# At the momement of conflict



## don bohrer (Sep 7, 2003)

1. Be descisive
2. Move swiftly with focus
3. Continue until the outcome is certain

Anybody like to add something?


----------



## arnisador (Sep 8, 2003)

Thread moved.

-Arnisador
-MT Admin-


----------



## don bohrer (Sep 8, 2003)

Hey finding my thread is like the Texas 2 step. 

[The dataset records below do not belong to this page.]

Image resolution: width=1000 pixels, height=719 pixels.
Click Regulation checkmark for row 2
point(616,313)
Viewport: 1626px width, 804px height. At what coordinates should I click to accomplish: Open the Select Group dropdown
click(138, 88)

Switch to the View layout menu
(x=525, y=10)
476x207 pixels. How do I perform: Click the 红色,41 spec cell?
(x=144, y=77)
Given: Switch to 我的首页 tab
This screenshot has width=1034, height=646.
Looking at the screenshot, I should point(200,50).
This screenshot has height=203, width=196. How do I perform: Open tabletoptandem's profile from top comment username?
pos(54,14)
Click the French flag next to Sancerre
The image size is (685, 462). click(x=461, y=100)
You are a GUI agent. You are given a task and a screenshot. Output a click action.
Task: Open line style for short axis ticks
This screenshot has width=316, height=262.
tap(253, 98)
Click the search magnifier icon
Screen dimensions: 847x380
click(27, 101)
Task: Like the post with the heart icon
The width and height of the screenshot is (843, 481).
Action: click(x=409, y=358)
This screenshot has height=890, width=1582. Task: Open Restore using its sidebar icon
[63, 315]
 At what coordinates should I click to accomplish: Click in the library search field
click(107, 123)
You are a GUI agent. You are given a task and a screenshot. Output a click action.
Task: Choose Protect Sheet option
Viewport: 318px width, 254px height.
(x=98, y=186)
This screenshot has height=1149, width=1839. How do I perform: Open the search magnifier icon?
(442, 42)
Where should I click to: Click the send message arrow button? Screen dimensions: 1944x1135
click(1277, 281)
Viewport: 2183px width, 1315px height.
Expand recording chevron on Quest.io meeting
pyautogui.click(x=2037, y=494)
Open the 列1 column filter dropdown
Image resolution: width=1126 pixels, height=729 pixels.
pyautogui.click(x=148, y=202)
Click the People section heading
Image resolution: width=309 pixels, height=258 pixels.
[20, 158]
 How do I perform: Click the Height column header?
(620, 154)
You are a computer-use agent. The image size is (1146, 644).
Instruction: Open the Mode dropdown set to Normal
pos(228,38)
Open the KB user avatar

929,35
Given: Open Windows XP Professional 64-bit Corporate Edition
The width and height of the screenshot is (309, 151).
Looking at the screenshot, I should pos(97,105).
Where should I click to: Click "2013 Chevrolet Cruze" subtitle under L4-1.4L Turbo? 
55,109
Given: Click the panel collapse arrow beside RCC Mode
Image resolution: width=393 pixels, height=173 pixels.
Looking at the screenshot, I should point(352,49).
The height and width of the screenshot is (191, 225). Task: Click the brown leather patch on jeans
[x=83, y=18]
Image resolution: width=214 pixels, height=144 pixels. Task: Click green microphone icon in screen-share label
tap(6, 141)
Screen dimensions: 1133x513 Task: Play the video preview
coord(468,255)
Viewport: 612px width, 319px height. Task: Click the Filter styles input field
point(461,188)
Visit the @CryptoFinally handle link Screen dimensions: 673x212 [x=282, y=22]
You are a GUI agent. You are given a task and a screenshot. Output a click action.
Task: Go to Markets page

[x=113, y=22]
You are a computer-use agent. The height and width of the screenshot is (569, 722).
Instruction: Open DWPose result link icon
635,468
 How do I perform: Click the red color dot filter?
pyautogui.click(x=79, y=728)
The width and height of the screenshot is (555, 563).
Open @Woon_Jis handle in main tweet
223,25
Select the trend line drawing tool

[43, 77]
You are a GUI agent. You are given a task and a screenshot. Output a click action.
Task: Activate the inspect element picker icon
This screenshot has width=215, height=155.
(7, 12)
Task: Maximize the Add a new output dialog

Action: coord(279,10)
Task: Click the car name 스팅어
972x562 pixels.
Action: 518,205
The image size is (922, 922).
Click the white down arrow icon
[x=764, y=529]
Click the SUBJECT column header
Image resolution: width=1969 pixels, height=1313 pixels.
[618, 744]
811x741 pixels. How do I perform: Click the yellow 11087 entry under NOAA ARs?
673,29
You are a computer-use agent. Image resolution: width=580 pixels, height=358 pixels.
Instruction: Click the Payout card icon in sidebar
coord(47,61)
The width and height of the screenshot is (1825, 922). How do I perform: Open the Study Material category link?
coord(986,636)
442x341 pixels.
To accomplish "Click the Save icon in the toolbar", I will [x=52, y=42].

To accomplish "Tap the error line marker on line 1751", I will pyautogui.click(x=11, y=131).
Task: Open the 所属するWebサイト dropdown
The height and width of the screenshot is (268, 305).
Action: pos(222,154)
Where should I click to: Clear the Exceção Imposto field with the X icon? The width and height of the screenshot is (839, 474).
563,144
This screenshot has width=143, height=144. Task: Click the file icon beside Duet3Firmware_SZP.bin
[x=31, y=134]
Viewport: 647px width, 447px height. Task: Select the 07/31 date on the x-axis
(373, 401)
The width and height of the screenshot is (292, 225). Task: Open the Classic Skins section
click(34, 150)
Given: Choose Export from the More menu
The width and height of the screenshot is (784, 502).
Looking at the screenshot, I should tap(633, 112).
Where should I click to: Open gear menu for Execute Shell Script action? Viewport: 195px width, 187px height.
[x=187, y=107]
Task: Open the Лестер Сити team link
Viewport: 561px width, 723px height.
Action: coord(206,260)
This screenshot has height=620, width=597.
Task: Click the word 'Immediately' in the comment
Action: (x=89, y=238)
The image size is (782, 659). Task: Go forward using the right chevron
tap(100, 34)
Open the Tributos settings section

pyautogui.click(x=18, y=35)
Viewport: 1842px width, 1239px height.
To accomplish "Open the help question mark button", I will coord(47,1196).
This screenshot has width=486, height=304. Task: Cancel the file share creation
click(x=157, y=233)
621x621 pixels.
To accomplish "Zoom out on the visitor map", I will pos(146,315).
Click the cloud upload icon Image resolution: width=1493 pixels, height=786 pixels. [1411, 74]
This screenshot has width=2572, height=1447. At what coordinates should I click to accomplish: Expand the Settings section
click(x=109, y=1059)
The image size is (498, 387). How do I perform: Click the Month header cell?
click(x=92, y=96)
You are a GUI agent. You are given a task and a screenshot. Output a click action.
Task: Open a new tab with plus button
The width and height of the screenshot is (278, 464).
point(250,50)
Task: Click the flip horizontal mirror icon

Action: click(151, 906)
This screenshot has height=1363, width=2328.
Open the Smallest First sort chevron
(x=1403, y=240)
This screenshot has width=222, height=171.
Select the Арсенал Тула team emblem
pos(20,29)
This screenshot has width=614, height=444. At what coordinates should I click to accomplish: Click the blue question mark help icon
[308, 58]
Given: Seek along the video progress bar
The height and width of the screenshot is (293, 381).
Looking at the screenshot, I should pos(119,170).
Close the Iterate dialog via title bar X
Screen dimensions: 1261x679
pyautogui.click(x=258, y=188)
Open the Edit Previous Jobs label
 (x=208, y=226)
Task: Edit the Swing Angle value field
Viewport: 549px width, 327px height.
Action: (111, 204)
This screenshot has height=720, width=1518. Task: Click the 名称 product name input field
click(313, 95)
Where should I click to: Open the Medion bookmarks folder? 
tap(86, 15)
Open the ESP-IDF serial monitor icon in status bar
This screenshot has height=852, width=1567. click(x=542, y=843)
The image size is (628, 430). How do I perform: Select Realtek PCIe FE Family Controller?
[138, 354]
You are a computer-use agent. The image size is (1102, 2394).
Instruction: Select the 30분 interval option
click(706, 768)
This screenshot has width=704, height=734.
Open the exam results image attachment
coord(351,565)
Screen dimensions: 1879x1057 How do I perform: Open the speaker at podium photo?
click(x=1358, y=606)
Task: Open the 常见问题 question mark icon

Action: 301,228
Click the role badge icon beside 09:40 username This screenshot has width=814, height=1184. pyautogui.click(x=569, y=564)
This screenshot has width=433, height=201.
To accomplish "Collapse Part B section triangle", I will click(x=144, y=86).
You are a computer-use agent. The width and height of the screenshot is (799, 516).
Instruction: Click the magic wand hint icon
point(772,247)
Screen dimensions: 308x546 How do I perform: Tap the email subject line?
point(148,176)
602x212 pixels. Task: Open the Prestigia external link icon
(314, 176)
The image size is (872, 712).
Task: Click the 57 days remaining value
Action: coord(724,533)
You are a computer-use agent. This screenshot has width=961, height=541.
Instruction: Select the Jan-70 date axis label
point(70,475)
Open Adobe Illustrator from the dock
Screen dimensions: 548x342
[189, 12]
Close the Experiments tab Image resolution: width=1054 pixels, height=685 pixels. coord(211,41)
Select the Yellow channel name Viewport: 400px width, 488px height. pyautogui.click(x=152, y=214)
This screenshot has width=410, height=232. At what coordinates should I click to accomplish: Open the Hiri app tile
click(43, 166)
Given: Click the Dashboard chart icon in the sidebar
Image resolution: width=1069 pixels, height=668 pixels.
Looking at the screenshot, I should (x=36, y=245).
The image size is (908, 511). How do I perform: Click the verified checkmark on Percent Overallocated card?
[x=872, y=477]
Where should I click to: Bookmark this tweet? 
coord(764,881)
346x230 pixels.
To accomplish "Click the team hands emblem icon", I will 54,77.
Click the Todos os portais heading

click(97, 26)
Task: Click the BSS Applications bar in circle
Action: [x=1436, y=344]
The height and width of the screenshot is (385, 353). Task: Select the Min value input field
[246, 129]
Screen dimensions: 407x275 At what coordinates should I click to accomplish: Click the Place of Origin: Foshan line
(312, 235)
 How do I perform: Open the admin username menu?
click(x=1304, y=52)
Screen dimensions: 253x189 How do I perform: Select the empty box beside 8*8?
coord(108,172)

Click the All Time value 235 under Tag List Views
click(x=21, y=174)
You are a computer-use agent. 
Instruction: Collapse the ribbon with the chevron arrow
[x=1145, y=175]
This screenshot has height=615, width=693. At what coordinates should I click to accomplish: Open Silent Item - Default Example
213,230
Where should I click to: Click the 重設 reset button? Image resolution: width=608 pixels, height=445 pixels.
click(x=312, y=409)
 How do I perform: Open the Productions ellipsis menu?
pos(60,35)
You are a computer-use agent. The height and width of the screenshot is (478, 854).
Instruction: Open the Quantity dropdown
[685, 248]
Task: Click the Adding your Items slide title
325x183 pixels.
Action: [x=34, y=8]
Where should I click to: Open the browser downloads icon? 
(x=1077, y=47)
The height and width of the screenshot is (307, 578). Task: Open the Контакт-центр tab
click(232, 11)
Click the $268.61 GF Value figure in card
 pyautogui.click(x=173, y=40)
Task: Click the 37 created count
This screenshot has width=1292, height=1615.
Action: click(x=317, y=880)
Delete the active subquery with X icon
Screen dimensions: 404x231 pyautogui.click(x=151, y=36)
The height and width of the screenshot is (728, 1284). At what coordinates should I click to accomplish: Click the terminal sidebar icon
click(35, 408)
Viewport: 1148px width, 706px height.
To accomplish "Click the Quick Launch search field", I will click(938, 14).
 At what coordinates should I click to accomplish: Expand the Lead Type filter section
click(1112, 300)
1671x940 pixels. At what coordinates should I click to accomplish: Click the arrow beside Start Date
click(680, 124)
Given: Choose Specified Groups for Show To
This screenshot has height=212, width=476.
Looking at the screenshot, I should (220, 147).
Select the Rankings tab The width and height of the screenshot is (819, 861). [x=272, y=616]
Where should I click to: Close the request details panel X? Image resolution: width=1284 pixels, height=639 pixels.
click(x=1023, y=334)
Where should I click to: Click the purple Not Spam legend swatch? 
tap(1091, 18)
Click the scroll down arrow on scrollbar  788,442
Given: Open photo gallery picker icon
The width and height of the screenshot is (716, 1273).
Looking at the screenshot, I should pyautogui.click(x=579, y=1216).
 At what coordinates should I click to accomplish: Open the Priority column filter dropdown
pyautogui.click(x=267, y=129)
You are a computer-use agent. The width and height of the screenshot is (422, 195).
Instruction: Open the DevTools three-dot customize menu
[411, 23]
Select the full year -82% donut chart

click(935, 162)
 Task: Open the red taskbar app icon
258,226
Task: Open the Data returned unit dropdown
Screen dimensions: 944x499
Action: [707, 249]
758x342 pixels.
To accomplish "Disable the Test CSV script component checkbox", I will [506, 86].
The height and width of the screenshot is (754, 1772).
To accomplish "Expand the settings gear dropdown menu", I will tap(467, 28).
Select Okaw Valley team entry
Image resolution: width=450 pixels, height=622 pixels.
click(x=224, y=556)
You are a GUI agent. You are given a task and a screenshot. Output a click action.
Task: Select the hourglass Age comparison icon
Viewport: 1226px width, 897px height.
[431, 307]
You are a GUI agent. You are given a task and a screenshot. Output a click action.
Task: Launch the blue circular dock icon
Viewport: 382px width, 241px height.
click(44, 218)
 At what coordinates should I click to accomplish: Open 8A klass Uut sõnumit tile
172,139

You know if this place was run on the dewey decimal system I wouldn't keep misfiling threads. You mods don't dole out verbal abuse for a 3rd offense do you?


----------



## arnisador (Sep 8, 2003)

It wasn't so much misfiled as orphaned! I hoped that it might be "adopted" if I moved it here. It was already getting near to slipping off the screen back in General.

-Arnisador
-MT Admin-


----------



## don bohrer (Sep 8, 2003)

Sokay. If it slips into obivian thats ok. I will just have to be more creative and post something with a little gissel and fat to it next time. Thanks for ping ponging it back into the forum though.


----------



## Touch Of Death (Sep 8, 2003)

> _Originally posted by don bohrer _
> *1. Be descisive
> 2. Move swiftly with focus
> 3. Continue until the outcome is certain
> ...


Sure:
1. Have a plan
2. Choose a strategy 
3. develop and use tactics to carry out your plan based upon your strategy


----------



## MartialArtsGuy (Sep 8, 2003)

make sure your safety is off


----------



## Reprobate (Sep 15, 2003)

Run like hell.


----------



## don bohrer (Sep 15, 2003)

> make sure your safety is off



That one got me. :rofl:


----------



## don bohrer (Sep 16, 2003)

Touch of Death,

Your post points toward just practicing Kenpo.  

Have a plan is our Techniques
Choose a strategy is desciding what tech to use
Develope and use tactics is working your techs hands on

don


----------



## Shinzu (Sep 19, 2003)

keep it simple.

dont try any jackie chan moves that will get your a$$ kicked quickly.  stick to what you know and what you do well.


----------



## jfarnsworth (Sep 20, 2003)

Strike hard
Strike fast
:asian:


----------



## SpiritFists936 (Oct 29, 2003)

Hit Hard, Hit Fast, Go to the House!


----------